How can it be that good seeds can yield bad fruit? This is exactly what happened with Israel. In Isaiah 5:1-7, God used a metaphor to describe His frustration with Israel:
Now will I sing to my wellbeloved a song of my beloved touching his vineyard. My wellbeloved hath a vineyard in a very fruitful hill: And he fenced it, and gathered out the stones thereof, and planted it with the choicest vine, and built a tower in the midst of it, and also made a winepress therein: and he looked that it should bring forth grapes, and it brought forth wild grapes. And now, O inhabitants of Jerusalem, and men of Judah, judge, I pray you, betwixt me and my vineyard. What could have been done more to my vineyard, that I have not done in it? wherefore, when I looked that it should bring forth grapes, brought it forth wild grapes? And now go to; I will tell you what I will do to my vineyard: I will take away the hedge thereof, and it shall be eaten up; and break down the wall thereof, and it shall be trodden down: And I will lay it waste: it shall not be pruned, nor digged; but there shall come up briers and thorns: I will also command the clouds that they rain no rain upon it. For the vineyard of the LORD of hosts is the house of Israel, and the men of Judah his pleasant plant: and he looked for judgment, but behold oppression; for righteousness, but behold a cry.

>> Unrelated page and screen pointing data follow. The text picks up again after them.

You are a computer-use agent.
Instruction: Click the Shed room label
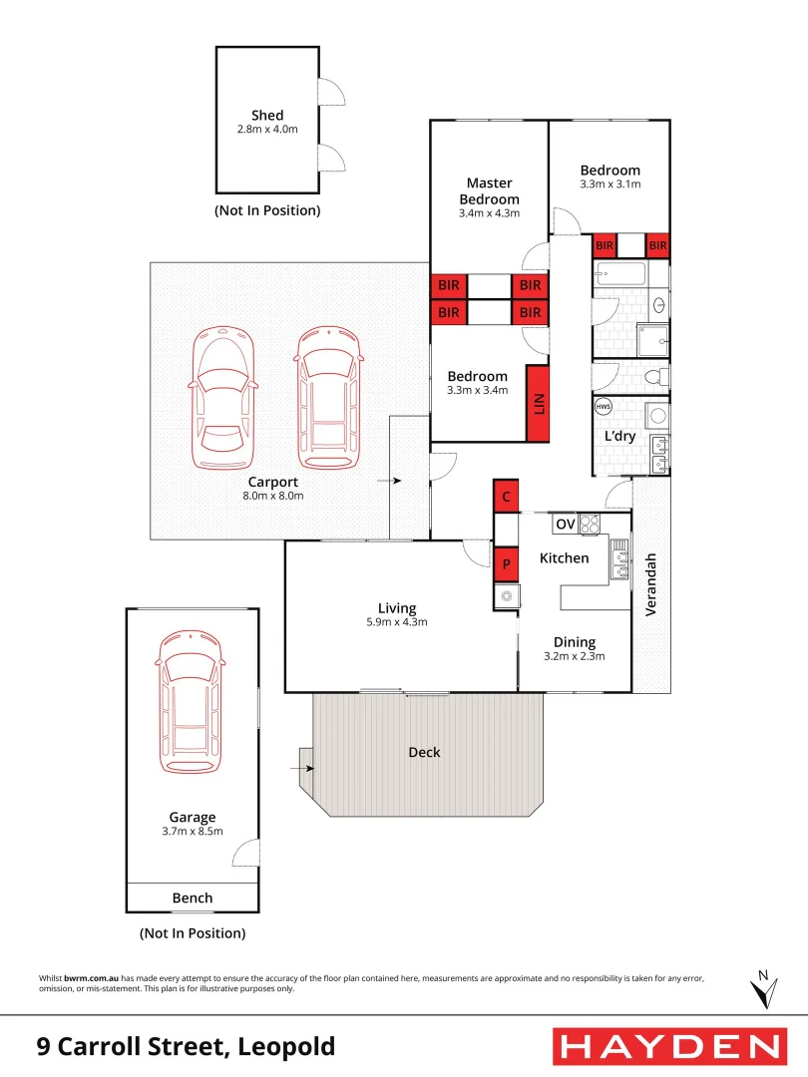(267, 116)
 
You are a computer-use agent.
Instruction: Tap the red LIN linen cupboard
(539, 404)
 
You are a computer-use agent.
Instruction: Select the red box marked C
(507, 496)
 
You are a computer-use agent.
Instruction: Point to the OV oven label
(565, 524)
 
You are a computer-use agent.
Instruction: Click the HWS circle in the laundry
(603, 407)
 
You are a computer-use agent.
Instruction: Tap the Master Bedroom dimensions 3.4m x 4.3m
(489, 213)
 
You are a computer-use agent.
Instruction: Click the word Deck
(424, 752)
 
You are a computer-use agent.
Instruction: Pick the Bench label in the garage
(193, 898)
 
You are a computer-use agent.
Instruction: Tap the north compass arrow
(763, 990)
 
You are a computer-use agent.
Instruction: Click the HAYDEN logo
(667, 1046)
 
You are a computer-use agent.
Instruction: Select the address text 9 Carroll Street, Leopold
(186, 1046)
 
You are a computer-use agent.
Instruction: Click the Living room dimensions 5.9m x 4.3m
(397, 622)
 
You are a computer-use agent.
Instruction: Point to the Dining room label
(574, 642)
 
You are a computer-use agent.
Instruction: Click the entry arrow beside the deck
(306, 768)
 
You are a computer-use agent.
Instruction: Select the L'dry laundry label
(620, 436)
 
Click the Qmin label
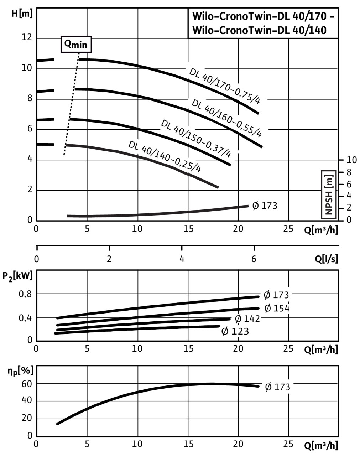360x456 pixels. coord(76,45)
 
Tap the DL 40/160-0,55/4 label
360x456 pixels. coord(227,118)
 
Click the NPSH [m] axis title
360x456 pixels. coord(329,195)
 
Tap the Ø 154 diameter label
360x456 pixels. coord(277,308)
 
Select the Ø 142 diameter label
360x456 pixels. coord(247,318)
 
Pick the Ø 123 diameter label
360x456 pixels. coord(235,331)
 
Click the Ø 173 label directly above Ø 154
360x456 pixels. coord(276,295)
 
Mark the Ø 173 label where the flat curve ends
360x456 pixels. coord(265,206)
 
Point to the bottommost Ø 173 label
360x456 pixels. coord(278,387)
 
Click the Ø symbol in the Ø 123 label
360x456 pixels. coord(225,331)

The Lord planted good grapes but harvested wild grapes. The Lord looked at Israel, He expected to see, “… judgment, but behold oppression; … righteousness, but behold a cry.” This became a recurring theme in the Old Testament. The Lord spoke through Isaiah in chapter 58 and verse 6, “Is not this the fast that I have chosen? to loose the bands of wickedness, to undo the heavy burdens, and to let the oppressed go free, and that ye break every yoke?” The same message was also spoken to Israel through Micah in chapter 6, verse 8: “He hath shewed thee, O man, what is good; and what doth the LORD require of thee, but to do justly, and to love mercy, and to walk humbly with thy God?” God is saying that His seed had not yielded godly fruit in those who claimed to be His people. And, actually the seed of the enemy had been sown in the hearts and minds of the Israelites, yielding fruit after the enemy’s likeness.

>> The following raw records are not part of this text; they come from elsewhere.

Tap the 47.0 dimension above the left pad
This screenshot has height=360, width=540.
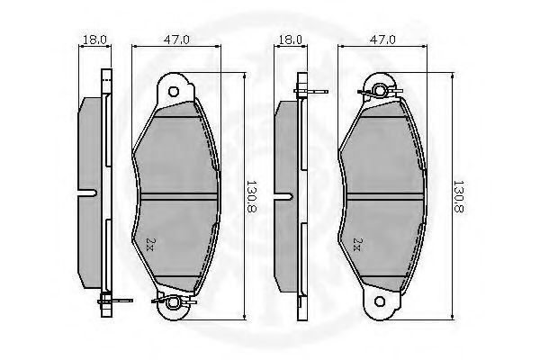[176, 40]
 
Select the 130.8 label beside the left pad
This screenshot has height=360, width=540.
[252, 197]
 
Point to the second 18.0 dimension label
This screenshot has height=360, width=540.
[291, 40]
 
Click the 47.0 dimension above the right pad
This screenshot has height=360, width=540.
[382, 40]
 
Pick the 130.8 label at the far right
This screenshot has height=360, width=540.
[459, 197]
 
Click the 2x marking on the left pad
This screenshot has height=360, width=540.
[149, 244]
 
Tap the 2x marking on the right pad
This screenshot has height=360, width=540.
[356, 244]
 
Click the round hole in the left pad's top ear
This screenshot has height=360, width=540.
[174, 92]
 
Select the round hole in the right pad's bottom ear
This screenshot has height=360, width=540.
[380, 302]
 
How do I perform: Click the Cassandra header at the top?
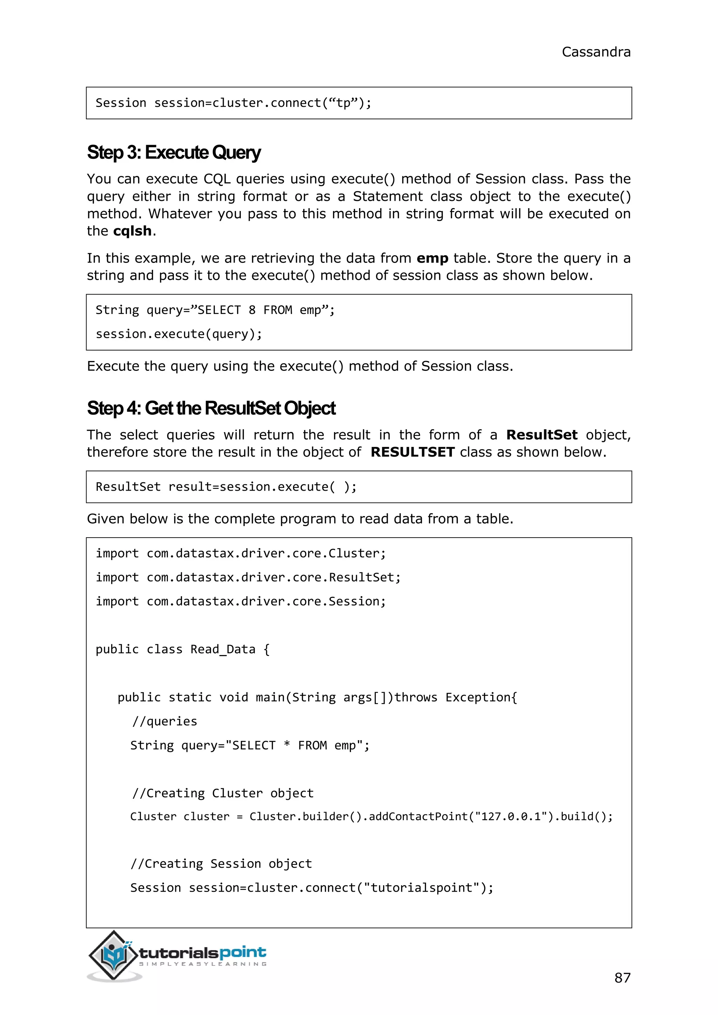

As good Laodiceans, we too fell into the same trap as the Israelites did in the past. Yes, we believe we are blessed and in need of nothing. But, God’s assessment is different. We do not know that we are naked, wretched, poor and miserable. The indictment is that we could know our true condition but are choosing not to. The point is that, in the end, it will be evident to whom we have given control of our hearts and minds. By the fruit you will know them. Again, we are to be thankful for His longsuffering with us. Ellen White elaborates on this in the following quote,
When the Spirit of God takes possession of the heart, it transforms the life. Sinful thoughts are put away, evil deeds are renounced; love, humility, and peace take the place of anger, envy, and strife. Joy takes the place of sadness, and the countenance reflects the light of heaven. No one sees the hand that lifts the burden, or beholds the light descend from the courts above. The blessing comes when by faith the soul surrenders itself to God. Then that power which no human eye can see creates a new being in the image of God. (The Desire of Ages, p. 173.)
Who are we allowing to sow seed in our heart?